Vergi Usul Kanununun mükerrer 355 nci maddesine eklenen düzenlemeyle, mükerrer 257 nci maddeye eklenen hüküm gereğince verilmesi gereken teminatı vermeyen mükelleflere, özel usulsüzlük cezası kesilmesi öngörülmektedir.

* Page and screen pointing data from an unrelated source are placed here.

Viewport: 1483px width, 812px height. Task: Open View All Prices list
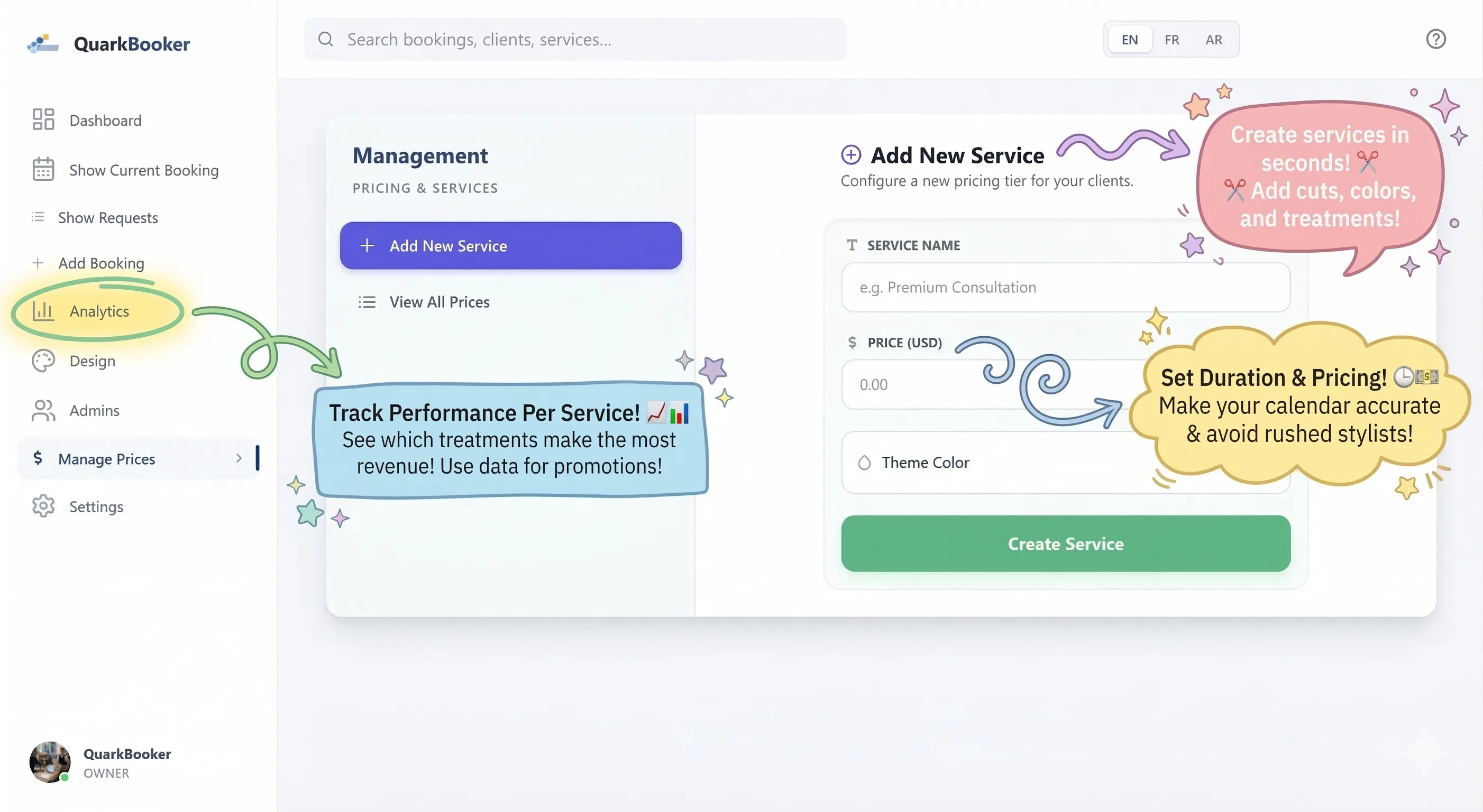pos(438,301)
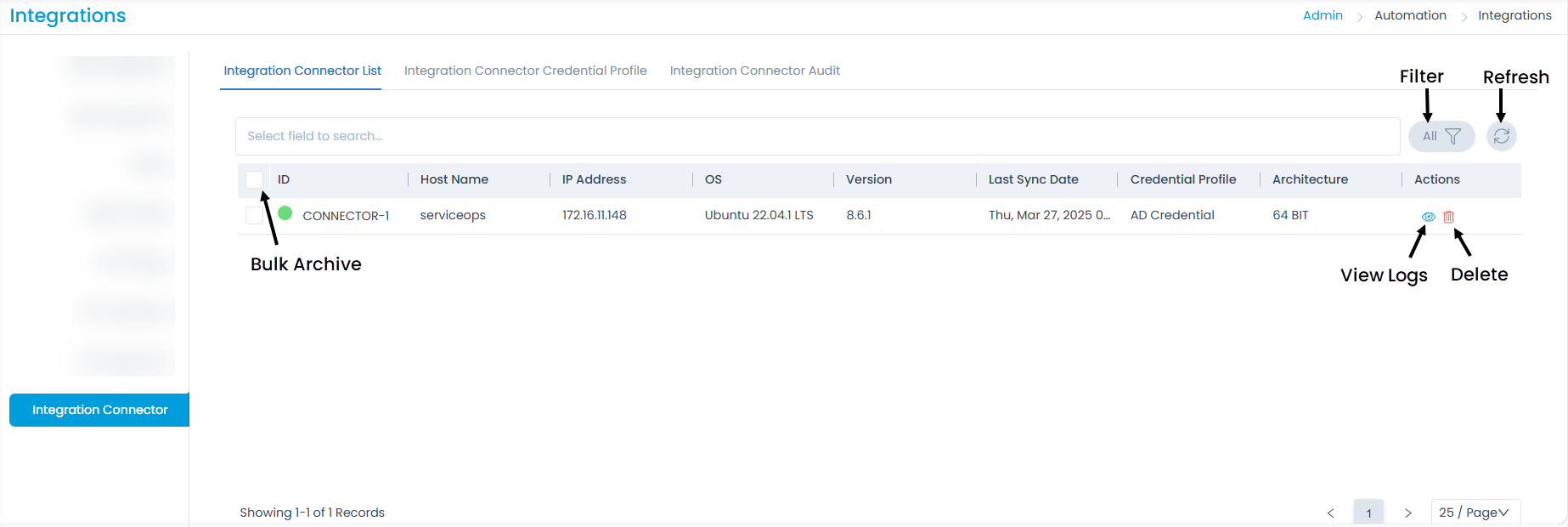This screenshot has width=1568, height=527.
Task: Open the Integration Connector Audit tab
Action: (x=754, y=71)
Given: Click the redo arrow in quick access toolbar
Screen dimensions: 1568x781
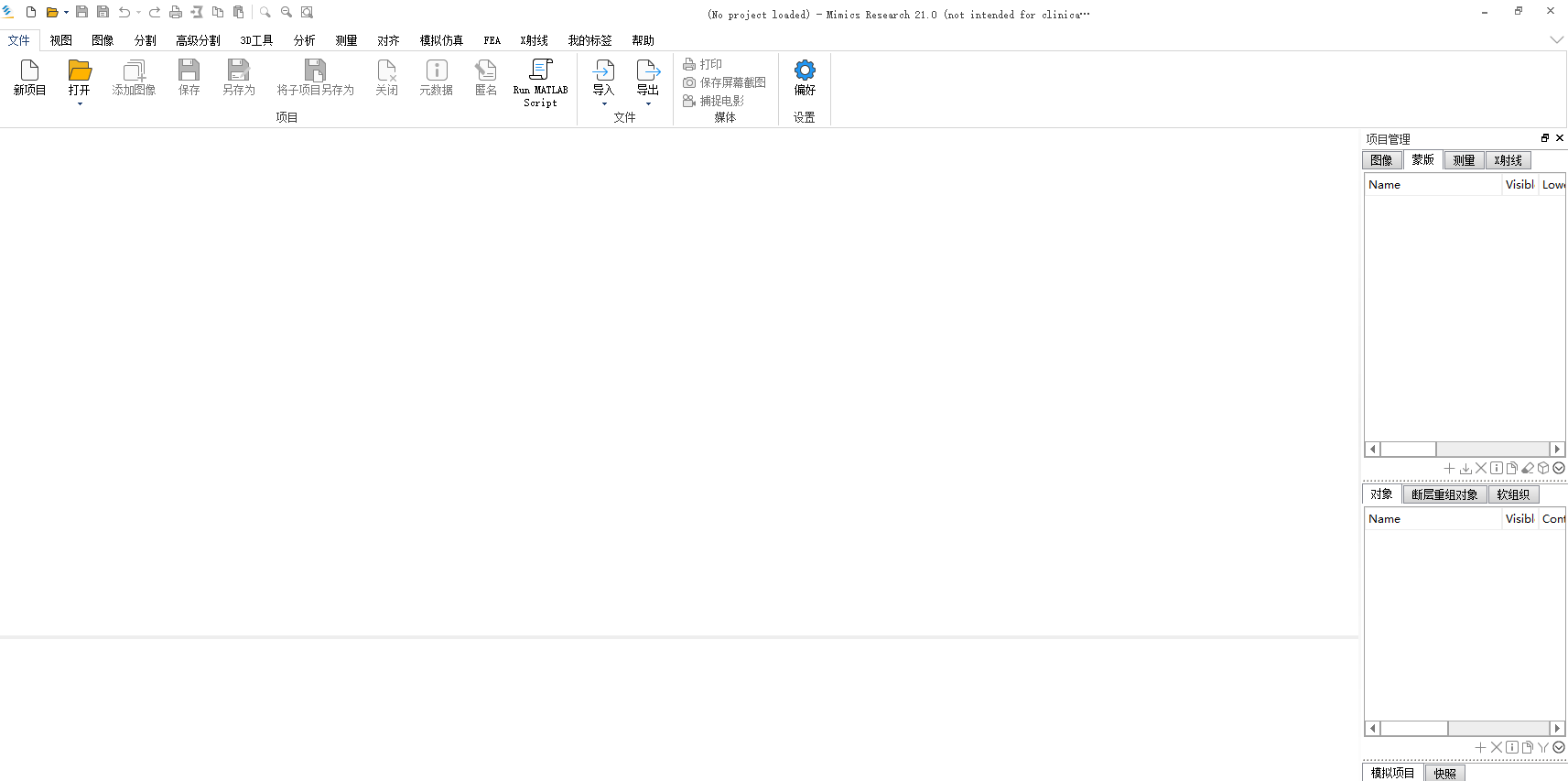Looking at the screenshot, I should (x=155, y=12).
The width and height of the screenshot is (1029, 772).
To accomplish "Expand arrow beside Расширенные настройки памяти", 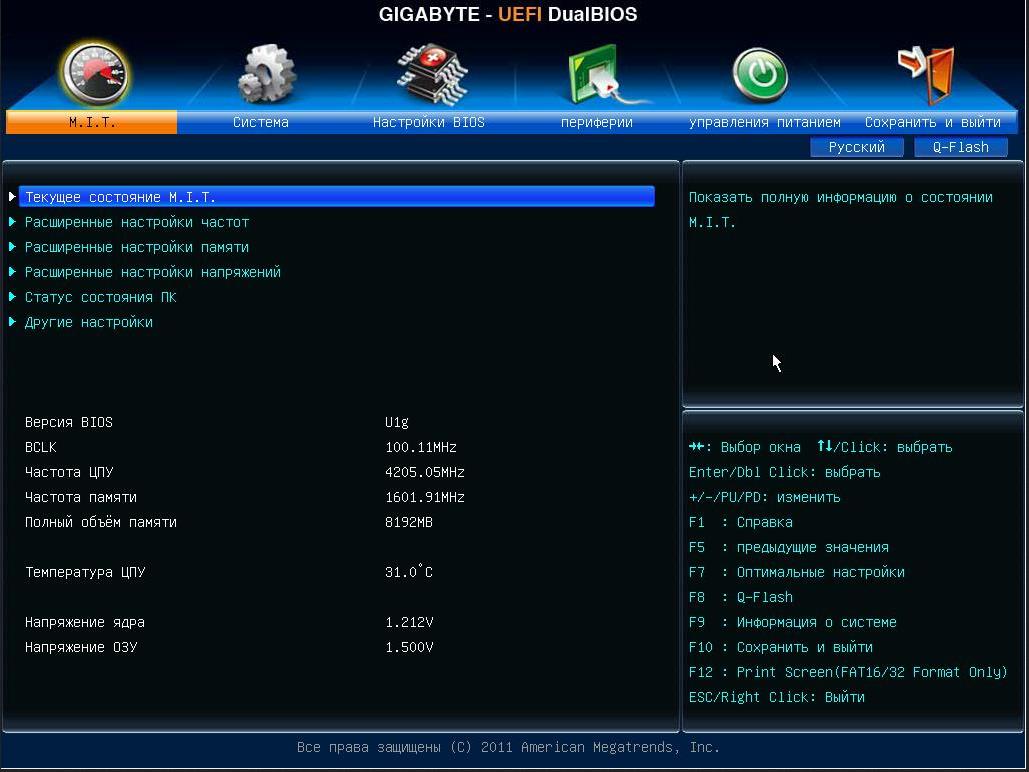I will coord(13,247).
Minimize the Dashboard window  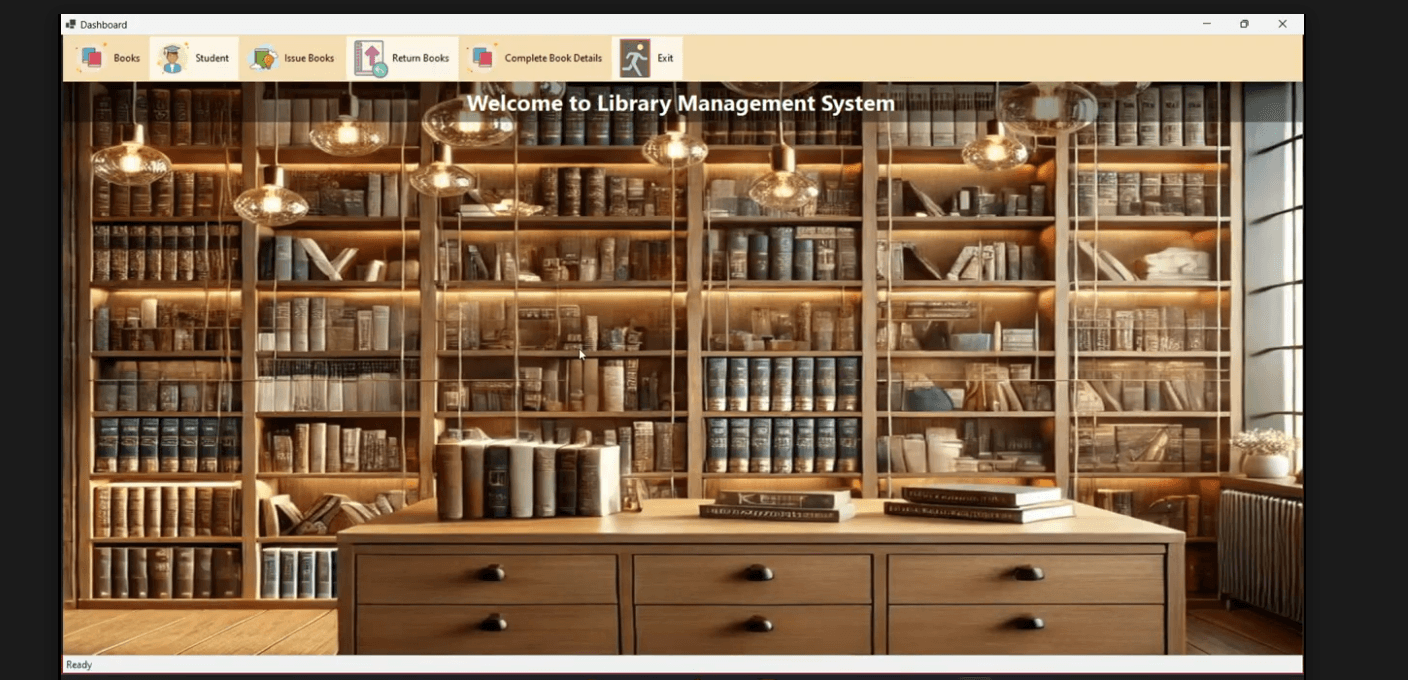coord(1207,24)
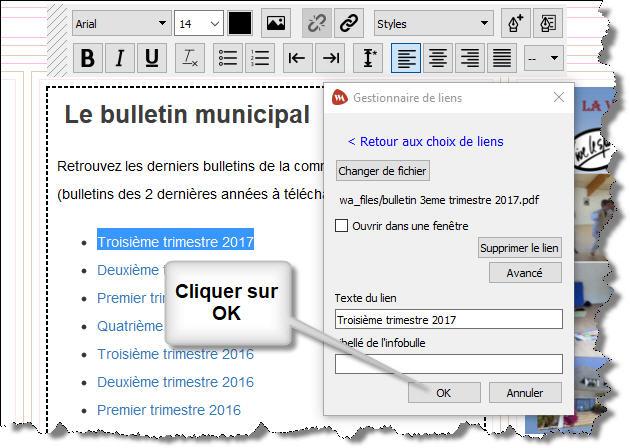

Vergi Usul Kanununun 359 uncu maddesine eklenen () fıkrası ile akaryakıt piyasasındaki kayıt dışılık ile etkin bir şekilde mücadele edilmesi ve belge düzenlenmemesi suretiyle birim fiyat üzerinden yapılan haksız rekabetin önüne geçilmesi amacıyla gerek kaçak alınan akaryakıtın gizlenmesi gerekse akaryakıt kaynaklı olarak ödenmesi gereken vergilerin alınan ve/veya satılan akaryakıta ilişkin fatura vb. belgeleri düzenlememek suretiyle ziyaa uğratılması amacıyla, ödeme kaydedici cihazlardaki mühürleri kaldıran, donanım veya yazılımını değiştiren veya yetkilendirilmiş olsun ya da olmasın ödeme kaydedici cihazın hafıza birimlerine, elektronik devre elemanlarına veya harici donanım veya yazılımlarla olan bağlantı sistemine ya da kayıt dışı satışın önlenmesi için kurulan elektronik kontrol ve denetim sistemleri veya ilgili diğer sistemlere fiziksel veya bilişim yoluyla müdahale ederek; gerçekleştirilen satışlara ait mali belge veya bilgilerin cihazda kayıt altına alınmasını engelleyen, cihazda kayıt altına alınan bilgileri değiştiren veya silen, ödeme kaydedici cihaz veya bağlantılı diğer donanım ve sistemler ya da kayıt dışı satışın önlenmesi için kurulan elektronik kontrol ve denetim sistemleri veya ilgili diğer sistemler tarafından Hazine ve Maliye Bakanlığı veya diğer kamu kurum ve kuruluşlarına elektronik ortamda iletilmesi gereken belge, bilgi veya verilerin iletilmesini önleyen veya bunların gerçeğe uygun olmayan şekilde iletilmesine sebebiyet verenlerin üç yıldan beş yıla kadar hapis cezası ile cezalandırılması amaçlanmaktadır.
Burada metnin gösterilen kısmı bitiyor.